China is pushing deeper into space, but its human spaceflight goals do not directly compete with the U.S.

Why it matters: Much of the dialogue around the U.S. and China's orbital ambitions calls me a new space race. Rather, Chinese and U.S. interests – especially when it comes to human spaceflight – run parallel to one another. If the world's two major economies and science and technology leaders were to collaborate, it could open up new avenues for space exploration.

  • If China is "racing" anyone, it's likely other Asian nations such as Japan and India, Dean Cheng, a Space analyst focuses on China at the Heritage Foundation, tells Axios.
  • "Also, any such competition is more along marathon lines than a sprint," he says.

The big picture: The cold war-space space race between the U.S. and the Soviet Union eventually yielded Russia as one of America's closest allies on the orbit. The Chinese government is interested in collaborating internationally, but U.S.

What's happening: An analyst tells Axios that China has consistently followed through its space ambition, lending credibility to its future goals.

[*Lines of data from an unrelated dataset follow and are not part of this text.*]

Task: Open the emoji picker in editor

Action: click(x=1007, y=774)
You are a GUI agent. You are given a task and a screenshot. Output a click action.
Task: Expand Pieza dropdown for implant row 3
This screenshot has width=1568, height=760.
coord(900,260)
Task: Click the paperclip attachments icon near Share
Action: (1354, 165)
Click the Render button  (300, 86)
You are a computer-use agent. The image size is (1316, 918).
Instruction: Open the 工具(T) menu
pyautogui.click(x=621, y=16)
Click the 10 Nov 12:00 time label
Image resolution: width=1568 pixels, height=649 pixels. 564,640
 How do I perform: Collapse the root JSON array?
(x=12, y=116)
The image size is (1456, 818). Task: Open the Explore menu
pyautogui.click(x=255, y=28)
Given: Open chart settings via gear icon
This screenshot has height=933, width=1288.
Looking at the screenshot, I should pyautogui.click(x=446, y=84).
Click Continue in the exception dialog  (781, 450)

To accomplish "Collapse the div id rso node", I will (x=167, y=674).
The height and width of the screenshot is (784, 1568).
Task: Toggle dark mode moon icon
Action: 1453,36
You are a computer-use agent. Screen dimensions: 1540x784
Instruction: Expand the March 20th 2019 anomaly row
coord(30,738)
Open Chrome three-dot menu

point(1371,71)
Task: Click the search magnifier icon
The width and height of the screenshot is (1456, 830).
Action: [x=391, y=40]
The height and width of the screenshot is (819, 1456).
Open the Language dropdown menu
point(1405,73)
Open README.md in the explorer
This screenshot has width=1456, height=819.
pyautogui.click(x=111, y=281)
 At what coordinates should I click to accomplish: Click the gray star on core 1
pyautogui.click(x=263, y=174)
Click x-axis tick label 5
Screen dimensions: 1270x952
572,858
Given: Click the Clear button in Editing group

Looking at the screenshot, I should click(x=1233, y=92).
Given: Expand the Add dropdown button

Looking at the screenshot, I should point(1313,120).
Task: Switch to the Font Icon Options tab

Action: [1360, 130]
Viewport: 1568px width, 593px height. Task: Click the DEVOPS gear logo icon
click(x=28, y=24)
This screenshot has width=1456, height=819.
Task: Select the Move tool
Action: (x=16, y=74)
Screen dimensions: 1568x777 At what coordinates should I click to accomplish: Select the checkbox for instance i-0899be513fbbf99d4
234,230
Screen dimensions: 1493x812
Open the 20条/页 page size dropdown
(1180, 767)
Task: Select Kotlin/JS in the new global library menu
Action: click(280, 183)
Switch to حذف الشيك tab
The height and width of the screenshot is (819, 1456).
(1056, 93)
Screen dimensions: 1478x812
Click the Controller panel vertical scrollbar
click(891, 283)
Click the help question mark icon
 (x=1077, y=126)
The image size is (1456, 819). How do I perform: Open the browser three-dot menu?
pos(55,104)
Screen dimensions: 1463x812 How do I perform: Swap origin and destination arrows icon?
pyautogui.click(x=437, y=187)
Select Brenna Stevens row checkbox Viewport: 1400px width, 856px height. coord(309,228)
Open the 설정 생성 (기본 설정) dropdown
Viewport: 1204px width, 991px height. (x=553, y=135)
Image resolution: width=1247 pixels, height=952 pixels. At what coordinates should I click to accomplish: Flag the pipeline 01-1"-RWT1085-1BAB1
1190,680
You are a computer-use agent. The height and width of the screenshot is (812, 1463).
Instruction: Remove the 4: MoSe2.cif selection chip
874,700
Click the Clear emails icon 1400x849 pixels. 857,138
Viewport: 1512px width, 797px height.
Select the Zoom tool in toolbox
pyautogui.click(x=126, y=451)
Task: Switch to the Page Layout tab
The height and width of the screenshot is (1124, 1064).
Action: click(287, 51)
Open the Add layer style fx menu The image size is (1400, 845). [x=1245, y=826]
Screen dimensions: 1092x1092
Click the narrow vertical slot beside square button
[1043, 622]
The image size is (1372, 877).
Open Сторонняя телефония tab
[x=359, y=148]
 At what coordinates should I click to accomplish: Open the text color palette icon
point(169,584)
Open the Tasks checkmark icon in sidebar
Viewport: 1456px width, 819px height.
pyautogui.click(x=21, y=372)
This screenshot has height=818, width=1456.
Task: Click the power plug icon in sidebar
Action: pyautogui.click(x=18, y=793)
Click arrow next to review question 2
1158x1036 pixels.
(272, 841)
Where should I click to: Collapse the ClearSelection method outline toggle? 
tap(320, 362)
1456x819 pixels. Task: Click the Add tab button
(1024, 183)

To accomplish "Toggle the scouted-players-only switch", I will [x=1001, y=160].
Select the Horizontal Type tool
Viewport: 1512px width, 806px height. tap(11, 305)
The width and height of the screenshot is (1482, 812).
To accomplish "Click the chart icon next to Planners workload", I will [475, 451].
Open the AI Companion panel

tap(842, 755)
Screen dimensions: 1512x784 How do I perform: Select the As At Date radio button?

  • China operates satellites focused on remote sensing, communications and navigation.
  • It is building small satellites, maintaining launcher sites and exploring deep space. with the Chang'e-4 lander and Yutu-2 rover on the far side of the moon.
  • China's space program suffered a setback in 2017 when one of the country's Long March 5 boosters failed. But this rocket is expected to return to flight this summer.

China has publicly maintained that its goals in space are peaceful. However, the nation's military is also working towards shoring up its capabilities in space, driving the U.S. to take stock of its own orbital defenses.

  • According to outside analysts, China is developing its anti-satellite systems, but it is not clear if they are designed as offensive measures or deterrents

China's space plans have not been subject to the same political whisper that NASA has made, which has worked for the country's benefit.

  • Space development is part of China's overarching desire to develop its own technology and project power. Both the civilian and military space endeavors are seen as one part of a larger puzzle.

What's next: China's long-term vision for space exploration, however, is murky.

  • The Chinese plan to construct a space station in the orbit by 2022.
  • While NASA has a clear desire to land humans on Mars in the 2030s, which it says is driving exploration of the Moon, China does not have a According to Xinhua, the closest China seems to have this kind of mission is the desire to build a moon base on the south pole.

"It's not clear that there is a 'ultimate' goal for Chinese space efforts."